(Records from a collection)
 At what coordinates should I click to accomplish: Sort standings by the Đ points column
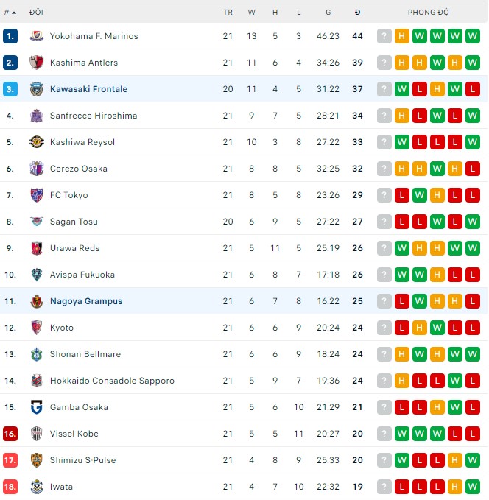tap(357, 13)
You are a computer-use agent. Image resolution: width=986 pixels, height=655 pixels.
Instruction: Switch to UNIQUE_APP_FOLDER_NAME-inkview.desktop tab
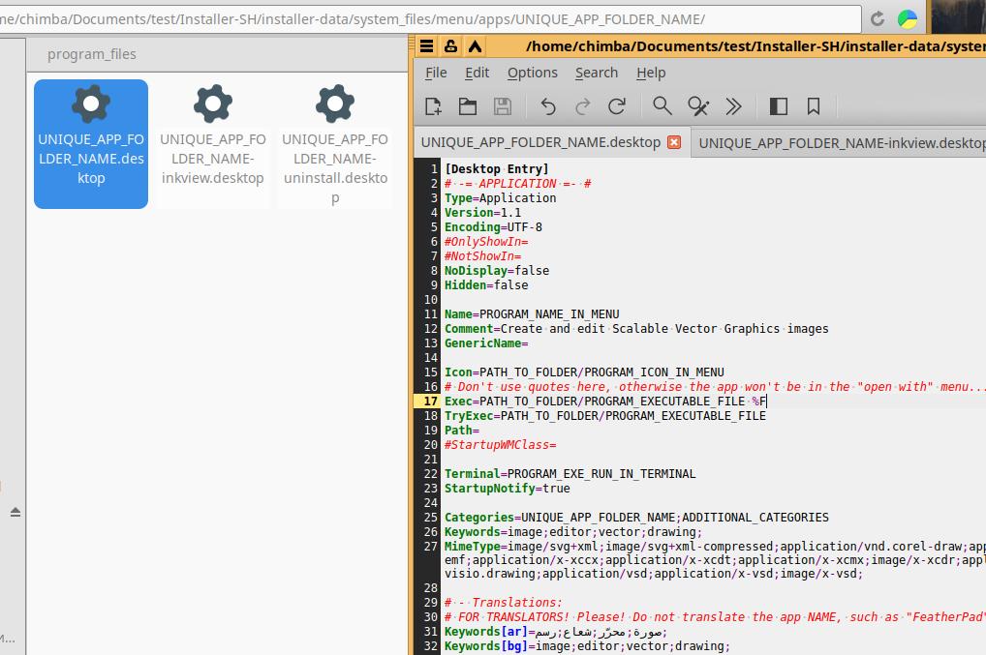pyautogui.click(x=841, y=142)
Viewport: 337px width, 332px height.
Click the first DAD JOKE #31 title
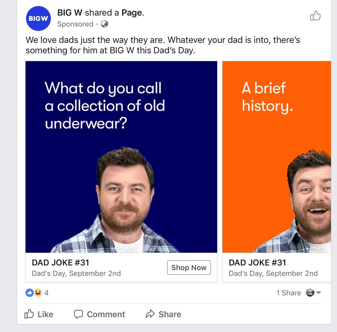60,262
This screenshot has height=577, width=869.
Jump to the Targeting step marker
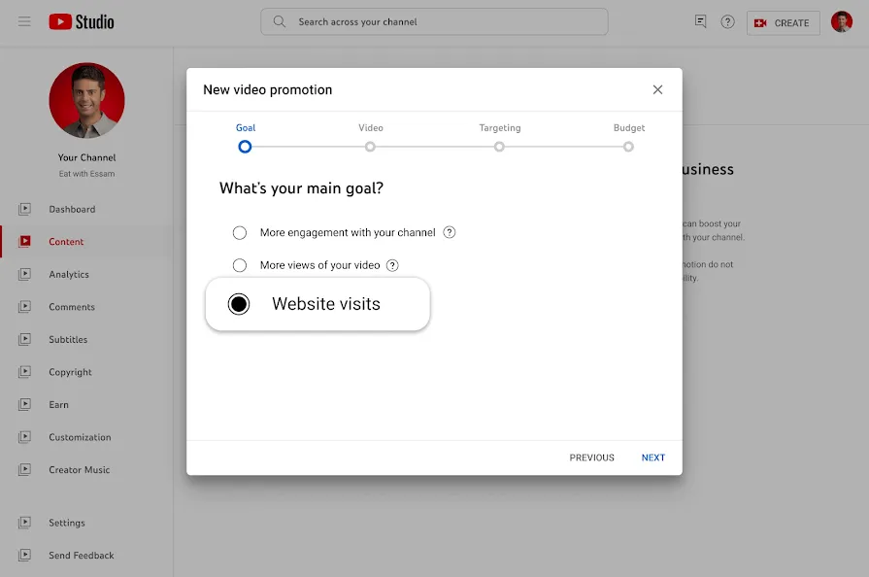(499, 147)
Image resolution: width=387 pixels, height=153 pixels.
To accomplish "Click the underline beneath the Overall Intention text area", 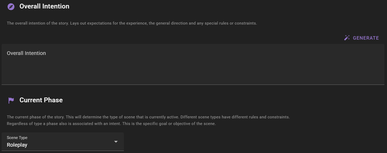I will point(193,85).
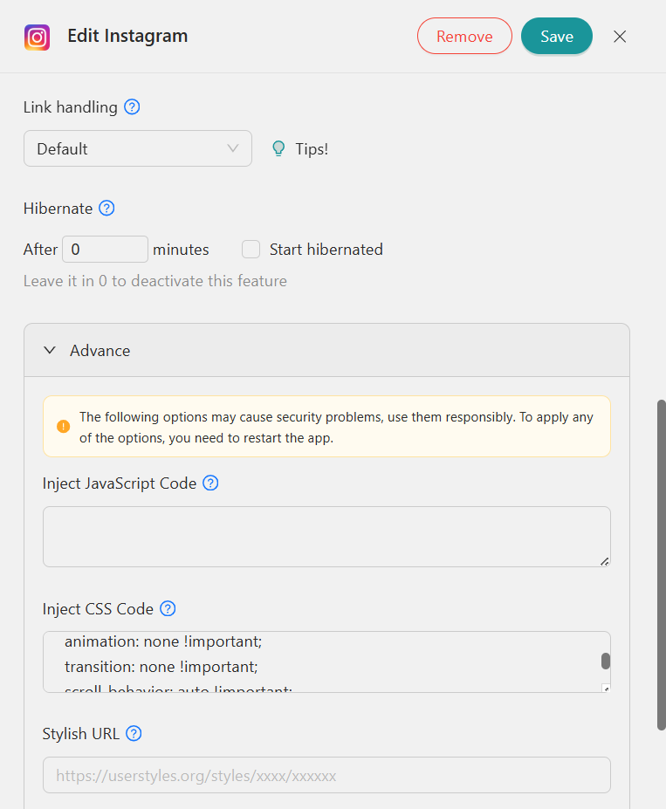666x809 pixels.
Task: Click the hibernate minutes input field
Action: [x=105, y=249]
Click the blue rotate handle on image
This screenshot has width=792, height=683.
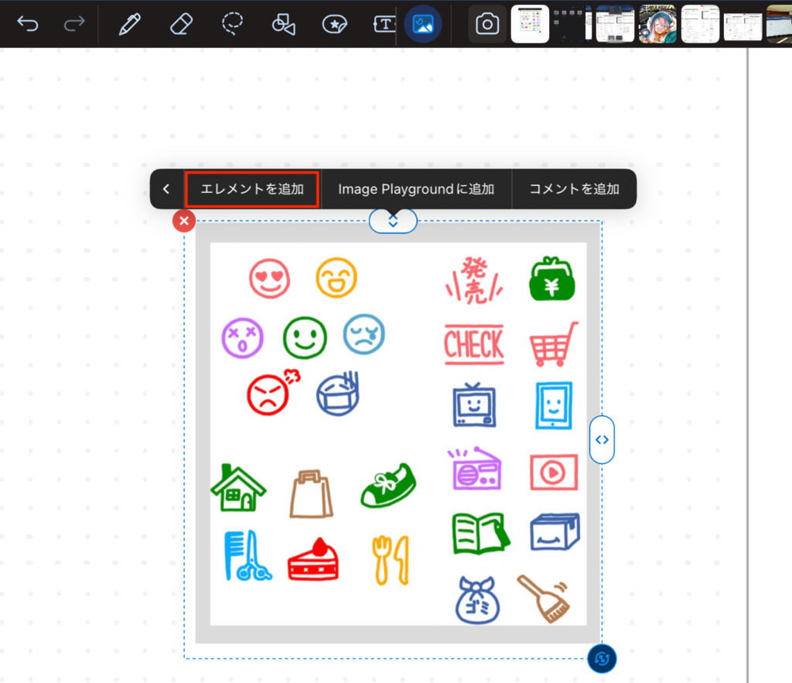pyautogui.click(x=602, y=659)
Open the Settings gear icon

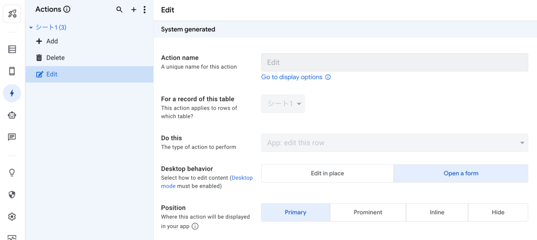12,216
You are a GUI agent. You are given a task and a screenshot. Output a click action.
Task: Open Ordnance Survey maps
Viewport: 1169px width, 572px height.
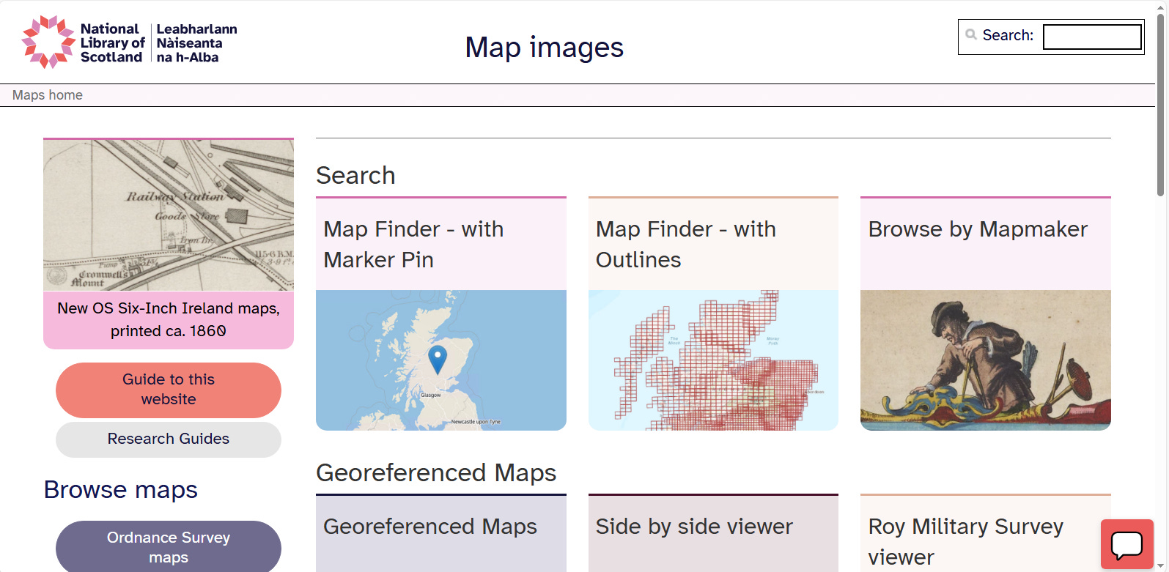tap(169, 546)
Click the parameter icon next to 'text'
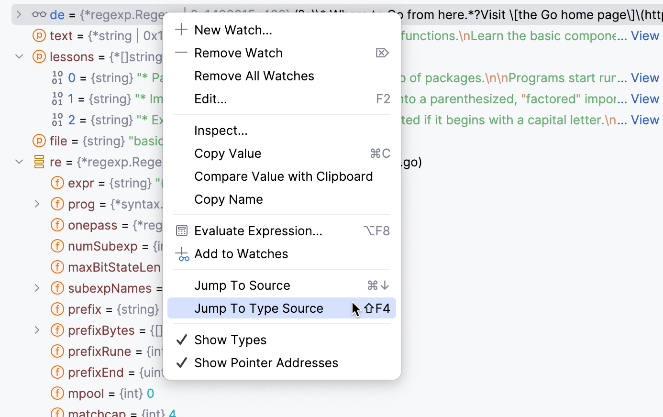Viewport: 663px width, 417px height. pyautogui.click(x=38, y=35)
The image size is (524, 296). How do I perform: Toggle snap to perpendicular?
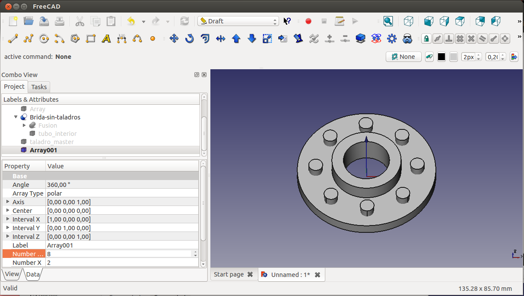[449, 39]
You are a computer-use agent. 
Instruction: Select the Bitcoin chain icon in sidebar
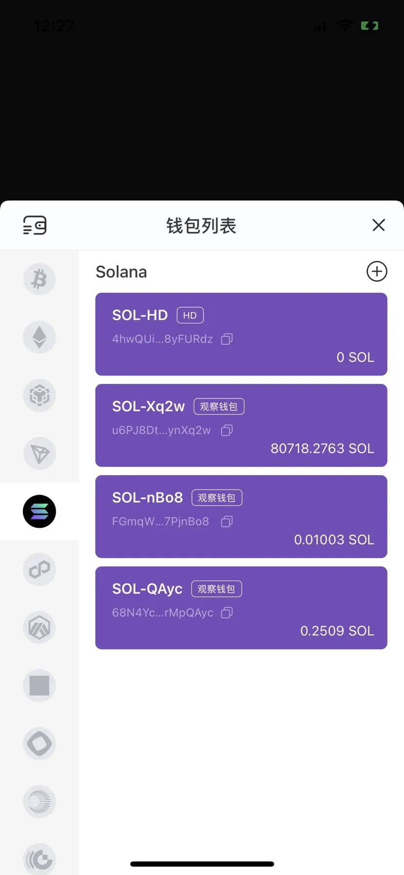point(40,279)
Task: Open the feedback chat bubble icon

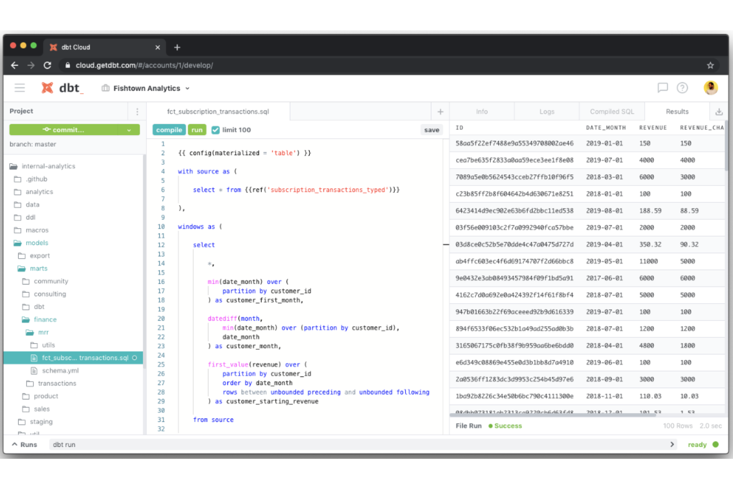Action: coord(663,88)
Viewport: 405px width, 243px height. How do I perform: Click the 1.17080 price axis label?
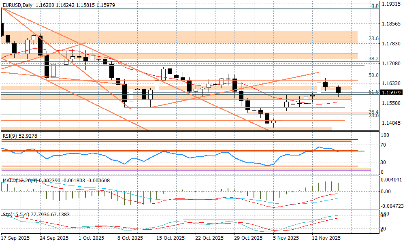[391, 64]
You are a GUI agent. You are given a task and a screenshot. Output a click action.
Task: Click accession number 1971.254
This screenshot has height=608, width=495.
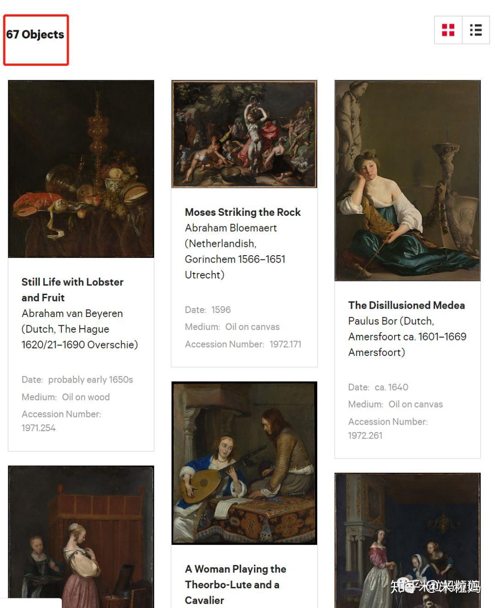pyautogui.click(x=39, y=428)
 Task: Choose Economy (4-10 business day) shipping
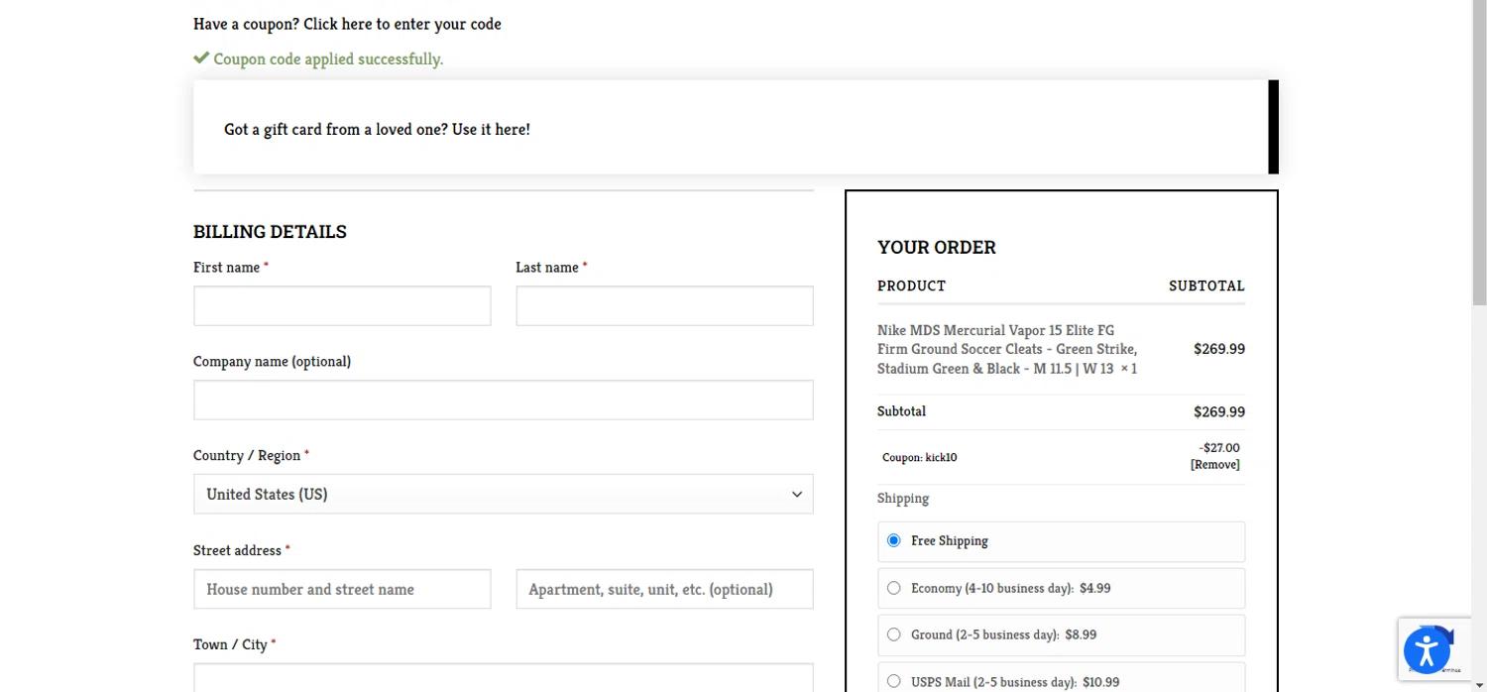[x=893, y=588]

→ WHAT IS EXPECTED
Retype word for word the span of lines above that begins with the line containing "Viewport: 405px width, 243px" and ends with the last line of the records; skip all pictures.

→ WRITTEN ANSWER
Viewport: 405px width, 243px height. How do I perform: Click the 1.17080 price axis label?
[391, 64]
You are a GUI agent. You are given a task and a screenshot. Output a click action.
Task: Click accession number 1971.254
This screenshot has height=608, width=495.
pyautogui.click(x=39, y=428)
 Task: Choose Economy (4-10 business day) shipping
[x=893, y=588]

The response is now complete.